いまやブルーベリーは、手軽に栽培できる人気の果樹。でも、豊富な品種の中からどれを選んだらいいか迷ってしまうことも…。そこでここでは、上手な品種の使い分けを詳しくご紹介します。

豊富な品種の中から、栽培条件に合うものを選ぶことが大切

青紫色に次々と熟す小さな果実が、初夏から夏にかけて清涼感をもたらしてくれるブルーベリー。よく熟した実は甘くおいしく、ジャムやソースにしたり、お菓子作りの材料としても、すっかりおなじみの果物です。ブルーベリーは小果樹ではありますが、次にあげるような家庭果樹として優れたすばらしい特長を持っています。

① 地域適応性が高く、全国で栽培可能。
地域によって適する系統・品種が異なるので、下記の「条件1」を参考に品種を選びましょう。
② 栽培しやすく早期結実性である。
北アメリカの野生種から多くの品種が作出されており、野生種を改良してまだ間もないので強く、病害虫がほとんどつきません。そのため無農薬栽培も可能であり、安心して果皮ごと食べられる果物といえます。また、苗を植え付けて3年目には収穫できるのも魅力です。
③ 機能性食品として優れている。
目によいという以外に、強力な抗酸化作用があることにも注目されています。ガンや、高血圧など生活習慣病に予防効果があるといわれています。
④ ガーデニング素材としても優れる。
小果樹の仲間ですから、狭いスペースでも利用でき、半日陰程度なら十分に生育可能です。また、春にはドウダンツツジに似たかわいい小花が咲き、秋は紅葉の美しさも楽しめます。

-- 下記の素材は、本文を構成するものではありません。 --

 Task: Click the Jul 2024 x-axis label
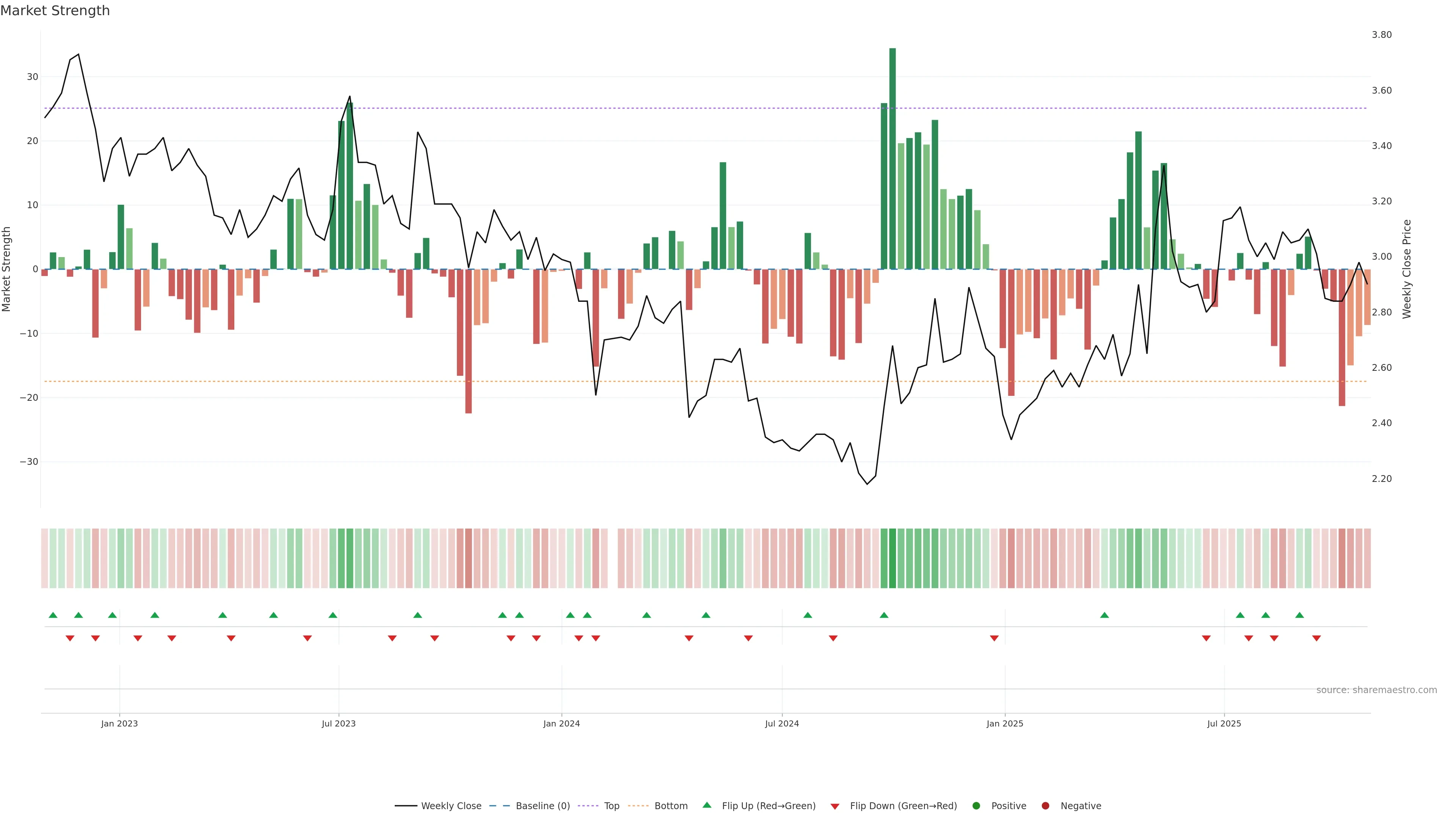pyautogui.click(x=782, y=723)
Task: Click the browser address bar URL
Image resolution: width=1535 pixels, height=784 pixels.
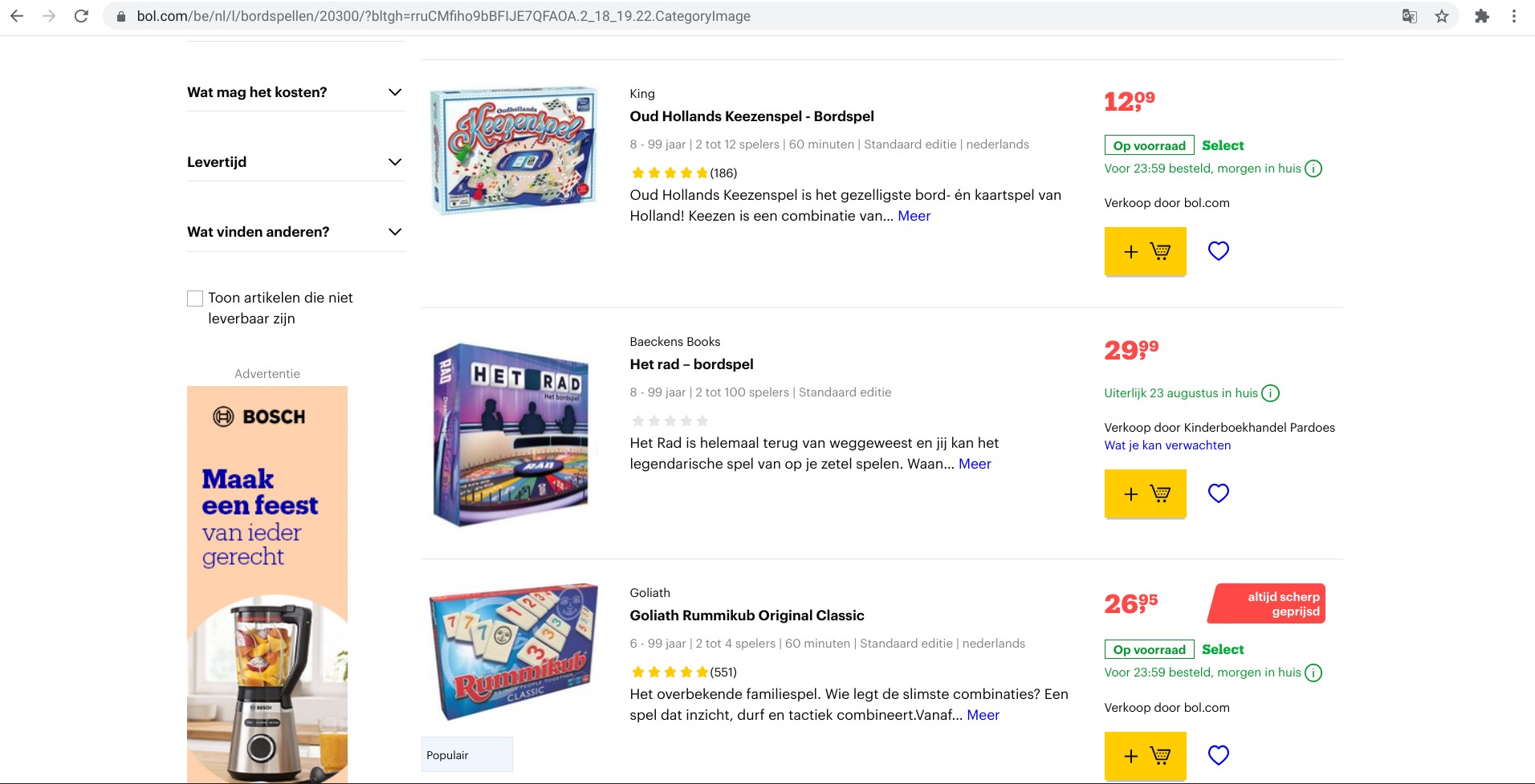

ブルーベリーは多くの品種がありますが、気候によって、また地植えか鉢で育てるかなどの栽培条件によって、適した品種を選ぶことが大切です。さらに生食するか、ジャムなどに加工するかでも、より適した品種を選べばおいしさもアップ。苗を購入する前に、まず栽培の条件や目的に合った品種選びから始めましょう。

【条件1】栽培地域の気候に適した品種はどれ?

現在、主に栽培されているブルーベリーは、ノーザンハイブッシュ系、サザンハイブッシュ系、ラビットアイ系です。栽培方法は基本的に同じですが、栽培に適する条件はそれぞれ異なります。次のことを踏まえて、それぞれの地域にあった系統・品種を選ぶことが大切です。

ノーザンハイブッシュ系

アメリカ北東部を中心に分布する野生種を改良したもので、根が浅く広がるため高温や乾燥に弱い半面、冬の低温には強く、関東以北から東北地方に適していますが、北海道南部以南~中部地方まで栽培できます。

おすすめ品種
最大級の粒の大きさ「チャンドラ」は甘酸のバランスがよい。また風味品質が極上の「ブルーレイ」は樹勢が強く農産性が高い品種です。

サザンハイブッシュ系

ノーザンハイブッシュ系を改良した暖地向きの品種です。果実の性質はハイブッシュ系ですが、栽培地はラビットアイ系と同じか、より温暖な地域に適しています。東北南部~沖縄で栽培可能です。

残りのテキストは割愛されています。